Exercise goal
Would you please copy each line of the data in which the string "will" occurs?

Input for this task
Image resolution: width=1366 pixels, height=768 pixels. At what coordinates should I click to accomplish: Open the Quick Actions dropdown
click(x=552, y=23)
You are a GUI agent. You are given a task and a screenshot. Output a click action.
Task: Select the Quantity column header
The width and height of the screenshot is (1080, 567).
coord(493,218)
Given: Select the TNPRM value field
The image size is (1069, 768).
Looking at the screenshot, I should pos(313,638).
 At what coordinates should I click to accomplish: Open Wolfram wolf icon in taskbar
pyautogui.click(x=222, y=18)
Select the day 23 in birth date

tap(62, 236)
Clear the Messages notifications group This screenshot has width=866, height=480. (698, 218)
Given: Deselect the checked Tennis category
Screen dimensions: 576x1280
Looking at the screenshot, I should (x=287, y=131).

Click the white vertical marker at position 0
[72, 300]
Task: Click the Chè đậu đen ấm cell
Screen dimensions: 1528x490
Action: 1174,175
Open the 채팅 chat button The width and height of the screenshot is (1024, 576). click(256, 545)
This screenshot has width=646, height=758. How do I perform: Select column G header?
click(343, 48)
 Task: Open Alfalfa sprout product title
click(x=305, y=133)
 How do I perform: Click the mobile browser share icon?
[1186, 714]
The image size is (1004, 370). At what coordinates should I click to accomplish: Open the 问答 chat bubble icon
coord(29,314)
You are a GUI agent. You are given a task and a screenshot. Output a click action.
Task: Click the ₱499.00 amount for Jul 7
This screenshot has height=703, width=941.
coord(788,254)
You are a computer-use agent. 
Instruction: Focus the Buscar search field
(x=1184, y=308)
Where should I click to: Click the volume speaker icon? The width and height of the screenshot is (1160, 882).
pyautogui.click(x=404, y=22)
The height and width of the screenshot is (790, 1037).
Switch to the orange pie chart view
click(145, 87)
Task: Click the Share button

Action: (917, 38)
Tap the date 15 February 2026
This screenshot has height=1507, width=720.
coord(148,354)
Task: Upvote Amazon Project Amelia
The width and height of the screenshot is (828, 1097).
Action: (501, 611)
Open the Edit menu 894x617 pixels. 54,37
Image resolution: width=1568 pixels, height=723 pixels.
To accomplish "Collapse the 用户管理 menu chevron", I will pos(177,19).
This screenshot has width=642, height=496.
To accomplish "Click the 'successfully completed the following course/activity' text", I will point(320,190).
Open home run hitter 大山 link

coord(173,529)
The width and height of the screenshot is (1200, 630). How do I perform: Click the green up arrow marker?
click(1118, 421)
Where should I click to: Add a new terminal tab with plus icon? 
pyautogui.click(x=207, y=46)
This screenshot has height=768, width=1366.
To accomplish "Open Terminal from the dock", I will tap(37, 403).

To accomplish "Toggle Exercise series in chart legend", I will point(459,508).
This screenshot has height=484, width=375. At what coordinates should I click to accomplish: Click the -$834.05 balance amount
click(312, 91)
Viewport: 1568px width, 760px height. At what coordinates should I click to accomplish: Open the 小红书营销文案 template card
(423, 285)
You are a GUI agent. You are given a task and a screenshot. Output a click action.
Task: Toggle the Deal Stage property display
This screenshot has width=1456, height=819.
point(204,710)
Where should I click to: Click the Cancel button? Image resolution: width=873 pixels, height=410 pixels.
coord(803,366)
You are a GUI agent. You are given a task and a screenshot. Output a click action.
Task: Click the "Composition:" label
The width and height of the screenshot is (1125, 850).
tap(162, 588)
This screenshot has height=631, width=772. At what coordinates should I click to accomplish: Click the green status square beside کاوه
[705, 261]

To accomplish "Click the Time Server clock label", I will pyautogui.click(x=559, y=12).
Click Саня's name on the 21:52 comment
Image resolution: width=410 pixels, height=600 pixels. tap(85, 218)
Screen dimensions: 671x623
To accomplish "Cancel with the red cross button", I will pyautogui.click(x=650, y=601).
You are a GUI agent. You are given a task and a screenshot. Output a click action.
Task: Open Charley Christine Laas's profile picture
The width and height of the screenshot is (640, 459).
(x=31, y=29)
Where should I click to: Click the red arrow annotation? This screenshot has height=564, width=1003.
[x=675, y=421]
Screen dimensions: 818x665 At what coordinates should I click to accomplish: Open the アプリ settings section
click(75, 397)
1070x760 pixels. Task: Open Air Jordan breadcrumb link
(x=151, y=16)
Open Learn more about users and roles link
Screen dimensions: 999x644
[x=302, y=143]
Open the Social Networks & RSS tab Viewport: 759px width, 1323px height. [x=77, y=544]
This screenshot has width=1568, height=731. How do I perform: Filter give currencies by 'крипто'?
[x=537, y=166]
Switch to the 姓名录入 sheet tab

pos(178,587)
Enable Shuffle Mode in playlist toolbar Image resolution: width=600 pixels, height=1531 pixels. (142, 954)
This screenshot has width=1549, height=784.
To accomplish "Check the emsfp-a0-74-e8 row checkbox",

Task answer
To accomplish "Collapse the 用户管理 menu chevron", I will pos(177,19).
To accomplish "Click the 'successfully completed the following course/activity' text", I will point(320,190).
To accomplish "Open Terminal from the dock", I will tap(37, 403).
To accomplish "Toggle Exercise series in chart legend", I will point(459,508).
To accomplish "Click the Time Server clock label", I will pyautogui.click(x=559, y=12).
To accomplish "Cancel with the red cross button", I will pyautogui.click(x=650, y=601).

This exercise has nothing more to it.